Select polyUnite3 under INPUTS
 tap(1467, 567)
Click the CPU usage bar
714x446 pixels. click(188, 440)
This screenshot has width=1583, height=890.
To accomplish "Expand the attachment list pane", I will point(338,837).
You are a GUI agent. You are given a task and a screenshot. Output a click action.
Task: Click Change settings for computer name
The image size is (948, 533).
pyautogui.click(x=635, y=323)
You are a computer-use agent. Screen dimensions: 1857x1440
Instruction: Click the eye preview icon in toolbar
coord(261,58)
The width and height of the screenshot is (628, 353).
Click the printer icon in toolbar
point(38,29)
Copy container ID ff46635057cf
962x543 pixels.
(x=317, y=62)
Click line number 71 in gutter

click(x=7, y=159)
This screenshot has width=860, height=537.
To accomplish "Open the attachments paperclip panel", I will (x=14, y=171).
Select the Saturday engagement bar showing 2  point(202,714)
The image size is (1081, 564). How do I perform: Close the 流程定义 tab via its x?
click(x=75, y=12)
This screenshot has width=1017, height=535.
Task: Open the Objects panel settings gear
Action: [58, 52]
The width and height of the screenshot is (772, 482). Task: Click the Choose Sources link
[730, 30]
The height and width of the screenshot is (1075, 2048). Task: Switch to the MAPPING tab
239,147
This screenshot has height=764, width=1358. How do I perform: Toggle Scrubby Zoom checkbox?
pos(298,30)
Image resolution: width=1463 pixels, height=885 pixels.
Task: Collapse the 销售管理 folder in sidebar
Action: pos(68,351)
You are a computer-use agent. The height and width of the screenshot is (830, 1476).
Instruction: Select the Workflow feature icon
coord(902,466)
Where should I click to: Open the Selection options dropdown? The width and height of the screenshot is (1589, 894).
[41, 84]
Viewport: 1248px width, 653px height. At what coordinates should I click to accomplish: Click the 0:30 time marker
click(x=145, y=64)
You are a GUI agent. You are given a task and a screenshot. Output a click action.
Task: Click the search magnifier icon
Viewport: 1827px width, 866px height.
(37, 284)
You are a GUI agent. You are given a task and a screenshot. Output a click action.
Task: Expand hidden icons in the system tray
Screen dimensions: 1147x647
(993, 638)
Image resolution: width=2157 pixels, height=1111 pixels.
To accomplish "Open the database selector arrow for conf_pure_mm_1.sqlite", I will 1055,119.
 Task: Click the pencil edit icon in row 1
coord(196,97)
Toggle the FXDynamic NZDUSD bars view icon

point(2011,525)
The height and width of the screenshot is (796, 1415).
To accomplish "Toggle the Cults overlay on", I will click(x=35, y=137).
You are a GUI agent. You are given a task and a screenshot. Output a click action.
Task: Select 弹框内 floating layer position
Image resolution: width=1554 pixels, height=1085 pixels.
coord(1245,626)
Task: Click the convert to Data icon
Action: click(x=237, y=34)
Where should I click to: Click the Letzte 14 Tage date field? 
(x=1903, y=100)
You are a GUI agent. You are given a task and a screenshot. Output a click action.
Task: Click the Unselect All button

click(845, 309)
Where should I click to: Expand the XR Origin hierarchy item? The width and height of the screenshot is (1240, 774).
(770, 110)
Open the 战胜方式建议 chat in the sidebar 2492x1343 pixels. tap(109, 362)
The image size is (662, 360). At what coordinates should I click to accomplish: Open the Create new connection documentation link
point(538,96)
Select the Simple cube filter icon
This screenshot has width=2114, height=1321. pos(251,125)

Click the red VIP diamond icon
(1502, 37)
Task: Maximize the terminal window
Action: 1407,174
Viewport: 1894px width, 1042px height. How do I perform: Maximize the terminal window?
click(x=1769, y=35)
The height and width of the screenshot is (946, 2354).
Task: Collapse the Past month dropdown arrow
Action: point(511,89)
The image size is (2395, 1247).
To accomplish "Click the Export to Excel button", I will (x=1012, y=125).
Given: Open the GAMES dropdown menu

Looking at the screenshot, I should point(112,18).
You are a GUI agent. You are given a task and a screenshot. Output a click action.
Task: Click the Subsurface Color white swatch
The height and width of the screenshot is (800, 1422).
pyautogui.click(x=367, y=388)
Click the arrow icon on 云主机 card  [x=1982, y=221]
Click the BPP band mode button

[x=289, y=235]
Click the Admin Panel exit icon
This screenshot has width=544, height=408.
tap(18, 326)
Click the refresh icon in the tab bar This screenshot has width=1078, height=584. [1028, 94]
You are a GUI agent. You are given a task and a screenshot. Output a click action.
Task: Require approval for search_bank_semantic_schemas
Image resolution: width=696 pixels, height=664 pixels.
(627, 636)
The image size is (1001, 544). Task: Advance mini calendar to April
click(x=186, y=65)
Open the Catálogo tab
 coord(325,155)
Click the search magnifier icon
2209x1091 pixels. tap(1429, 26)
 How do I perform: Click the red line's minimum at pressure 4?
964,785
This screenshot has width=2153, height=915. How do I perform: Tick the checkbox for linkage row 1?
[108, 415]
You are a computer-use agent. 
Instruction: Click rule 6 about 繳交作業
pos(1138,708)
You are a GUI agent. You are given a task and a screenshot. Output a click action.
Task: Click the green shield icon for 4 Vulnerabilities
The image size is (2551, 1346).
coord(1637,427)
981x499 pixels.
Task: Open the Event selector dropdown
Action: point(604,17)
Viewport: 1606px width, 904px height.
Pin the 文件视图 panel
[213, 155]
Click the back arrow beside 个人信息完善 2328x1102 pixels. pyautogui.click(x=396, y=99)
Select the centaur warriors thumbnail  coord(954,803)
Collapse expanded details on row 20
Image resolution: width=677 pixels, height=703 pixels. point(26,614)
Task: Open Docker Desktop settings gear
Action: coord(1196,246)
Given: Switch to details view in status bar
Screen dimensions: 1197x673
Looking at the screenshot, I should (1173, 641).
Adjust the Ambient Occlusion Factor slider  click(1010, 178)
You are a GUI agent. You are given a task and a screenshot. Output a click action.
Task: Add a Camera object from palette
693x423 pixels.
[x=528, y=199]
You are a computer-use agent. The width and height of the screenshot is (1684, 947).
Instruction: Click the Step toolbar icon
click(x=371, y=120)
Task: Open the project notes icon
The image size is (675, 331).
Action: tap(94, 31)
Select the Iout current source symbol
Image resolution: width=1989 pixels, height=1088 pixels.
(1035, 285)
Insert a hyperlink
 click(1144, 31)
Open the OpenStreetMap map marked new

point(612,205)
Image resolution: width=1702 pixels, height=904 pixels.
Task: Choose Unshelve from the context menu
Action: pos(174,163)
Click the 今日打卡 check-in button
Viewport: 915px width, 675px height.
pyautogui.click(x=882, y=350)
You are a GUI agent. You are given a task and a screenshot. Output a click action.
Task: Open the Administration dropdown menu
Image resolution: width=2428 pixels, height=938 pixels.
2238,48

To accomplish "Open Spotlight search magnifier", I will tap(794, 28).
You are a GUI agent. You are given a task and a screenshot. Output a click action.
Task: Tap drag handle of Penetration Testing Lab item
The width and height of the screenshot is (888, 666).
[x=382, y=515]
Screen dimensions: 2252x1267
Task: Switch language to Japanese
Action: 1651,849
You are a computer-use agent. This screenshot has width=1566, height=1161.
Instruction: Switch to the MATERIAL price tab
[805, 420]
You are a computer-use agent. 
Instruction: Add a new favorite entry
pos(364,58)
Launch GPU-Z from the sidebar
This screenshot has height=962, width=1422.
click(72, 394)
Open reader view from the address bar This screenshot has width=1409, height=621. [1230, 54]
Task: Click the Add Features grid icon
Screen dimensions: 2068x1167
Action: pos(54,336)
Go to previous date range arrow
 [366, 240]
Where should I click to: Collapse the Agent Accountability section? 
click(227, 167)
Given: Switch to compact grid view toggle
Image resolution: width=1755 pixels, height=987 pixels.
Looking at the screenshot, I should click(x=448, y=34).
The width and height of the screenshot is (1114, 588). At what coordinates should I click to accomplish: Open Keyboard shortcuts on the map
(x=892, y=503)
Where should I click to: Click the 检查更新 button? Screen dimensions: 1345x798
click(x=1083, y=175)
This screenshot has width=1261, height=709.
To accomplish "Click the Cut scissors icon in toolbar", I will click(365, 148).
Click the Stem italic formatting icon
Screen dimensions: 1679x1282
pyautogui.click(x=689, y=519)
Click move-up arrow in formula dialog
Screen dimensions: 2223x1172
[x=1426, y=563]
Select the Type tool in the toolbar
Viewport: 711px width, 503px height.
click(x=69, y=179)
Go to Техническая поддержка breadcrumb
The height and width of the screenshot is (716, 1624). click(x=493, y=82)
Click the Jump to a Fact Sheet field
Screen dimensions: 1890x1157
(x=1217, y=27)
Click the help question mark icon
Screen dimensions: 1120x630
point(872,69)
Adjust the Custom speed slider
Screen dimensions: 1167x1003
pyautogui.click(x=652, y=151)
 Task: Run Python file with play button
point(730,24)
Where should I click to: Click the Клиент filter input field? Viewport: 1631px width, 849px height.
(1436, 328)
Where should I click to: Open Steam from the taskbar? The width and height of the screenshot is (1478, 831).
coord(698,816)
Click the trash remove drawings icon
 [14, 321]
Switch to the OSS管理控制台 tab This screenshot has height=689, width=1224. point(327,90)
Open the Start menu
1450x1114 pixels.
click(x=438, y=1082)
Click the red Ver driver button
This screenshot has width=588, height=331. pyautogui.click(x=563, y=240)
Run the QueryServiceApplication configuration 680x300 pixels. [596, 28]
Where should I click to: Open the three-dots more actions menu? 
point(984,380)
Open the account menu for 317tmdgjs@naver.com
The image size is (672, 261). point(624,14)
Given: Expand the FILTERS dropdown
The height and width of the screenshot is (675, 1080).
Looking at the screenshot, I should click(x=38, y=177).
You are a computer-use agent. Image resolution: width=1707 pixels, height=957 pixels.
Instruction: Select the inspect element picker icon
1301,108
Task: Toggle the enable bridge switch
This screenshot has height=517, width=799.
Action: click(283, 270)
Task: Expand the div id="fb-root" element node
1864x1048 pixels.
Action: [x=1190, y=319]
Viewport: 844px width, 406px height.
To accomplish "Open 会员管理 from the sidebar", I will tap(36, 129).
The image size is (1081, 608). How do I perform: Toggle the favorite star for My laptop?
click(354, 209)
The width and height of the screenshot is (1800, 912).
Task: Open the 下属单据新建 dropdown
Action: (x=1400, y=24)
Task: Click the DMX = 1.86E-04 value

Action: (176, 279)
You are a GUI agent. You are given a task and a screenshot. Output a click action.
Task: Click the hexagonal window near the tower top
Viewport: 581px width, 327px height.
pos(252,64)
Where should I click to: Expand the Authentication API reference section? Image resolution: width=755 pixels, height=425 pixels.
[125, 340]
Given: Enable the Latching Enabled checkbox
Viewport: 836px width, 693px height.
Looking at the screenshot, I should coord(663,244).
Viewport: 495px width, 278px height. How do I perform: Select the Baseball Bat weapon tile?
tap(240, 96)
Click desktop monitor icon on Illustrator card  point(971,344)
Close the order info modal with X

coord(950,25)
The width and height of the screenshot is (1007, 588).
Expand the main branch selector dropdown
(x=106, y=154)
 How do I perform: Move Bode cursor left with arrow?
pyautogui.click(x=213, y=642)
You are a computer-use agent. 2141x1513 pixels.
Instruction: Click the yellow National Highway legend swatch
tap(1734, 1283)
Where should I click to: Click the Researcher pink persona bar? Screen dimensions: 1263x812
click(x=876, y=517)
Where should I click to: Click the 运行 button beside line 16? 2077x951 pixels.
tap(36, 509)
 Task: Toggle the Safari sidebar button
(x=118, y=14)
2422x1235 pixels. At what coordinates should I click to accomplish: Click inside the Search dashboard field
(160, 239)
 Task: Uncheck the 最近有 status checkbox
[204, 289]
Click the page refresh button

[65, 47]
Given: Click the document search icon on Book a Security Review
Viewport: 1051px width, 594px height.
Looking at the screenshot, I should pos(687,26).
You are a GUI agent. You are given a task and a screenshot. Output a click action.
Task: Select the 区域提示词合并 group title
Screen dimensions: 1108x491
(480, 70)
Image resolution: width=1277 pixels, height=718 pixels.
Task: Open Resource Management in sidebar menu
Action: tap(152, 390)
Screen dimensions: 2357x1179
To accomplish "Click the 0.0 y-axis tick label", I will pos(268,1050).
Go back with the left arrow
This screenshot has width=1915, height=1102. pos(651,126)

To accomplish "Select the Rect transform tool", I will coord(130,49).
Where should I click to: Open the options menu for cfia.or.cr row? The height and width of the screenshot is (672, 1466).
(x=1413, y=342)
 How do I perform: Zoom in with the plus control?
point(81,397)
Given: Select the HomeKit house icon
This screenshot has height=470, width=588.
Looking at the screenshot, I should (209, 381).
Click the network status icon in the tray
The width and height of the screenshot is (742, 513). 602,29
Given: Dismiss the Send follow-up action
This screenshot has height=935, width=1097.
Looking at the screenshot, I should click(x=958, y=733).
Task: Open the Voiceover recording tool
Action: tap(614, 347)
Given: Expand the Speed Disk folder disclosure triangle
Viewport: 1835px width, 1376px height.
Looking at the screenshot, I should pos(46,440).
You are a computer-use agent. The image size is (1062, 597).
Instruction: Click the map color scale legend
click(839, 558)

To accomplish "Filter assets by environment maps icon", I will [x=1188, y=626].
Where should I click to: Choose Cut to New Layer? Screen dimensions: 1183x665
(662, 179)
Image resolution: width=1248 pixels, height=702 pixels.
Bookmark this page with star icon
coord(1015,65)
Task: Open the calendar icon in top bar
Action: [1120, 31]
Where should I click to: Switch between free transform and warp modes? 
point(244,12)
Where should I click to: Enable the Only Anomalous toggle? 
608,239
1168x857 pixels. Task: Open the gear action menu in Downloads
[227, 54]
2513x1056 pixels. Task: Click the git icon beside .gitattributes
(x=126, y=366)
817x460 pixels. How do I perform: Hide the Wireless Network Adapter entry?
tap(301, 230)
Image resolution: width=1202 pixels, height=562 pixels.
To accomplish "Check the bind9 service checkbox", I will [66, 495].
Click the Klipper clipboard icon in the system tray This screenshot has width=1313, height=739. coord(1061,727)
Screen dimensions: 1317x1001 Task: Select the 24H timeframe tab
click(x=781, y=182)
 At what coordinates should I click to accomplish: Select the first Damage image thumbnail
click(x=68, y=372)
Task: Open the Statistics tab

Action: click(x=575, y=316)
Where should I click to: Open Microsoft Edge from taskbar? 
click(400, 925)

__________

EXERCISE GOAL
Count up the lines in the records where the string "computer" appears. Your reply is that number alone.

SOLUTION FOR THIS PROBLEM
10